TASK OBJECTIVE: Look through the material for lines with the word "message", and copy each one.

DATA RECORDS:
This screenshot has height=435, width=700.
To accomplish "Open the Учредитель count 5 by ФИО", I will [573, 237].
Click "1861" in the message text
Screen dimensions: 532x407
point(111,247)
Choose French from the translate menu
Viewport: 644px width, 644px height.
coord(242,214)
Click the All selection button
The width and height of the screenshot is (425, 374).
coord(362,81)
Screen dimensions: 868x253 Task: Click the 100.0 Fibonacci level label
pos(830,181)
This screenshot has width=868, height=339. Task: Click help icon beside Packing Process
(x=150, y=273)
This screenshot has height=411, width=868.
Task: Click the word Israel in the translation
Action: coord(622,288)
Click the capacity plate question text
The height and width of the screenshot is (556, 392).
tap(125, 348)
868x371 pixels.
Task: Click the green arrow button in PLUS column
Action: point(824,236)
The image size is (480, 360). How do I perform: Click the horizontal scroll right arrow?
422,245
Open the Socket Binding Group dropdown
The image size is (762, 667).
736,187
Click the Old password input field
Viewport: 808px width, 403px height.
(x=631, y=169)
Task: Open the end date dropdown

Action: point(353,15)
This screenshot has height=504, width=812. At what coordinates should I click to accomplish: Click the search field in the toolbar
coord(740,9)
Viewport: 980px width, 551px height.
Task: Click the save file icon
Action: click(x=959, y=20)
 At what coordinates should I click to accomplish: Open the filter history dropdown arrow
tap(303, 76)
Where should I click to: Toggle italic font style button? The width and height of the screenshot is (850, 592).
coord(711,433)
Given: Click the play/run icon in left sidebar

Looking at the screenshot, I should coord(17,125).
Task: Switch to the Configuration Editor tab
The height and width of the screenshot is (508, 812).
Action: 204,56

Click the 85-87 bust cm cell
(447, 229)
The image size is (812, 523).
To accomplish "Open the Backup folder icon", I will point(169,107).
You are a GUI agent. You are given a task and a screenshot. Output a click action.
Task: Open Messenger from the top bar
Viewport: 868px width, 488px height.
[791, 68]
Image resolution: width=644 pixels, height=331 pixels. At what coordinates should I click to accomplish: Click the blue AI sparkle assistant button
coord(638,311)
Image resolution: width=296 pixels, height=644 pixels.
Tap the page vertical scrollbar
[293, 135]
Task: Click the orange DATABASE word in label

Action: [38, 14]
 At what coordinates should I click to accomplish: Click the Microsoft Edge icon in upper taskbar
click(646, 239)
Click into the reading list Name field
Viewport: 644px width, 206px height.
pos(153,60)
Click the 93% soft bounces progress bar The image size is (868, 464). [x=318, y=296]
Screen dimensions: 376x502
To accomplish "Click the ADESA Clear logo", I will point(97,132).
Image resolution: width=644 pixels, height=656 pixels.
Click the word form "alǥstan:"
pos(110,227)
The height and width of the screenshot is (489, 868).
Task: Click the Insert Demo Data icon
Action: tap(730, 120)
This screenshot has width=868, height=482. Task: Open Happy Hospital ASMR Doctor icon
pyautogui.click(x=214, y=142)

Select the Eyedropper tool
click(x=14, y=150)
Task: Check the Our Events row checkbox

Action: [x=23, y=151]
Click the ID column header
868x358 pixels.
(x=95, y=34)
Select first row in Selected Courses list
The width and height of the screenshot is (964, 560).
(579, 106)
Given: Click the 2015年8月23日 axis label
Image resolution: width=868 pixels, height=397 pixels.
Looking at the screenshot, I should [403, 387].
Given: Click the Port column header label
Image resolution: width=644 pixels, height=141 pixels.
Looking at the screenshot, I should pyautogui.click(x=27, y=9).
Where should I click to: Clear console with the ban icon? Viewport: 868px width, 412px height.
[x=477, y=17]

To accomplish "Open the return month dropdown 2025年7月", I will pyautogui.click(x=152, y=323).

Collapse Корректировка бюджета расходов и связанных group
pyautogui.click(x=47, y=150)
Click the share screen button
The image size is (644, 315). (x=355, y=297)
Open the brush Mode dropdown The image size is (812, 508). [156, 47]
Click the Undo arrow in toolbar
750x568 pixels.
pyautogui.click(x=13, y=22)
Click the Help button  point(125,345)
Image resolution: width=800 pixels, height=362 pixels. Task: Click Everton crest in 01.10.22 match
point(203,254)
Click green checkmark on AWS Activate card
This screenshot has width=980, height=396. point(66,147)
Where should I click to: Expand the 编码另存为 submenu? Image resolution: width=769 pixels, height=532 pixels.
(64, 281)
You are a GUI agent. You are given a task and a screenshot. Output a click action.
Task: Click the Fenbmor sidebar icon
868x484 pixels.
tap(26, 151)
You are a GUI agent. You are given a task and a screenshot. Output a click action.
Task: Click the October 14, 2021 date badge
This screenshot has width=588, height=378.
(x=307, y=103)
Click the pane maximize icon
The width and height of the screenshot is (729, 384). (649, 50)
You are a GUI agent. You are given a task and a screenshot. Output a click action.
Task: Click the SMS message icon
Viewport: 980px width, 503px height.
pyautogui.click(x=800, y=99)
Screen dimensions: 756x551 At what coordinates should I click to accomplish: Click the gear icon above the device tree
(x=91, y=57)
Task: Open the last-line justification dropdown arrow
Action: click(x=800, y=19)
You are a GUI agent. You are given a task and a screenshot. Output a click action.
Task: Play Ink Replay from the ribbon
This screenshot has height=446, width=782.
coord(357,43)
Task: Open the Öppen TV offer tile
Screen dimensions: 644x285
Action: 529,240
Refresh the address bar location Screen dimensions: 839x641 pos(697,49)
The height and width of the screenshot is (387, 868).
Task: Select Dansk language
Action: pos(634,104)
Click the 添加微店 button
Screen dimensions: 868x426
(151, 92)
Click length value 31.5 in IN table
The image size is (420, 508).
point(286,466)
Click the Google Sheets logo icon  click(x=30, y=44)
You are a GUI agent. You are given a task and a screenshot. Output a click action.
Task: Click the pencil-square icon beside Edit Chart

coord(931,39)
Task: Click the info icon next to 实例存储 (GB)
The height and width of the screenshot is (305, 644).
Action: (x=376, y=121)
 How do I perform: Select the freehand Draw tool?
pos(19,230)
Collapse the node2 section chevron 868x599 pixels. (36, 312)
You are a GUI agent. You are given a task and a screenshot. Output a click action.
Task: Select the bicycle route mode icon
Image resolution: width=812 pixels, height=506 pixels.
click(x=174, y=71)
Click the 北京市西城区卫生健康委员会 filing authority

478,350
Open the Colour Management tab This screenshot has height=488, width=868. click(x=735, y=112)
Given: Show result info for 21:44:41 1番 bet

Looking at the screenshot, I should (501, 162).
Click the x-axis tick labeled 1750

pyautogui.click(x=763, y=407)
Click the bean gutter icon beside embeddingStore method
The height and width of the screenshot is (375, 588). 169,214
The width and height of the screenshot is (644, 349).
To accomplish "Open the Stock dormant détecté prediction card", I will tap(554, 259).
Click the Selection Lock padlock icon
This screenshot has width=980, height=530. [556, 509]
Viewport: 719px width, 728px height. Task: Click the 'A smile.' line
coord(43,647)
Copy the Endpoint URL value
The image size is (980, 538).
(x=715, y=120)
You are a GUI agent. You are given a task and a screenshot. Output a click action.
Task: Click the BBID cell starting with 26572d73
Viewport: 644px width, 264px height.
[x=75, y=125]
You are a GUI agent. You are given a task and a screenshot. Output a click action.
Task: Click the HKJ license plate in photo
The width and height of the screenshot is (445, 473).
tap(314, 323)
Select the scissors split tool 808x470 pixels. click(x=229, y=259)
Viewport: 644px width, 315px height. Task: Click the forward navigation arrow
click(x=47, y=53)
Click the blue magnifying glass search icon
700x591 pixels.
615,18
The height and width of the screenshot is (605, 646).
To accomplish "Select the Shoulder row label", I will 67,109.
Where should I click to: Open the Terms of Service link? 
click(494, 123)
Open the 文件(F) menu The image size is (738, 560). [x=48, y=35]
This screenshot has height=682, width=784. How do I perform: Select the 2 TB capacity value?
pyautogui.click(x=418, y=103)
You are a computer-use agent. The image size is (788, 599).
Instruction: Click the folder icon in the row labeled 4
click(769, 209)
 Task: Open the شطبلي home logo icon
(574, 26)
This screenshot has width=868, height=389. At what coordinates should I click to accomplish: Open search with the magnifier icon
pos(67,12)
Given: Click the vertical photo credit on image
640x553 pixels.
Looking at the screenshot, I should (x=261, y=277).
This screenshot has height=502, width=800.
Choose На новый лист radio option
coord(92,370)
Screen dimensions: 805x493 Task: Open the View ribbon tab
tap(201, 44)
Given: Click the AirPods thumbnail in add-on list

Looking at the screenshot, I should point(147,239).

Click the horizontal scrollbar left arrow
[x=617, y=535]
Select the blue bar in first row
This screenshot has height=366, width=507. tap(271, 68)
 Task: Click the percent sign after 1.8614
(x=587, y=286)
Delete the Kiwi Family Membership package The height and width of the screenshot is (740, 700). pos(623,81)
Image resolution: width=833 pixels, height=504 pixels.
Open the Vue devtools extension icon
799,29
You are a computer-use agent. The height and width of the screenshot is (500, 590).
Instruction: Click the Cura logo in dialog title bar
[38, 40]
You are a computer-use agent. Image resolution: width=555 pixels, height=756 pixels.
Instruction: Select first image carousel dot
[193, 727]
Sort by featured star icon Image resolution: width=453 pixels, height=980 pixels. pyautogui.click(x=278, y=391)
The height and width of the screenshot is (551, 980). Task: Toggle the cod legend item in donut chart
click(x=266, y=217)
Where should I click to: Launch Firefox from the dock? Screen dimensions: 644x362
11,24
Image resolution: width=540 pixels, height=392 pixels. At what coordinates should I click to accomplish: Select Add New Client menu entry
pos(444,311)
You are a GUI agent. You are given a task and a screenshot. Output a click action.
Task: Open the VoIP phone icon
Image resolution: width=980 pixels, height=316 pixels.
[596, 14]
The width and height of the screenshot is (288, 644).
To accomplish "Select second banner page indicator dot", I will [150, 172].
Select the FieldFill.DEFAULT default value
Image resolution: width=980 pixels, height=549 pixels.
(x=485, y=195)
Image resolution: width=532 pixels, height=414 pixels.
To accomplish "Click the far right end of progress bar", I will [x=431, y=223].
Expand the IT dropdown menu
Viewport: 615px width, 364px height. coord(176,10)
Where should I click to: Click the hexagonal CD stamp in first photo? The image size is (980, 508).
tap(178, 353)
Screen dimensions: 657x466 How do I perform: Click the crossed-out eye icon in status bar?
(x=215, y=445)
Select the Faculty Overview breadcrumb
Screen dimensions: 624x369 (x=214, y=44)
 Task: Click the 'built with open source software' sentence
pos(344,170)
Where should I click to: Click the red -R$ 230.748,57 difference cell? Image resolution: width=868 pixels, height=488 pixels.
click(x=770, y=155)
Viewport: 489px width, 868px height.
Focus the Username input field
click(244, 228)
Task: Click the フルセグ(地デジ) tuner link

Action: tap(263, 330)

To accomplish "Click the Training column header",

COMPLETED TASK:
Click "1861" in the message text
Task: Click the SMS message icon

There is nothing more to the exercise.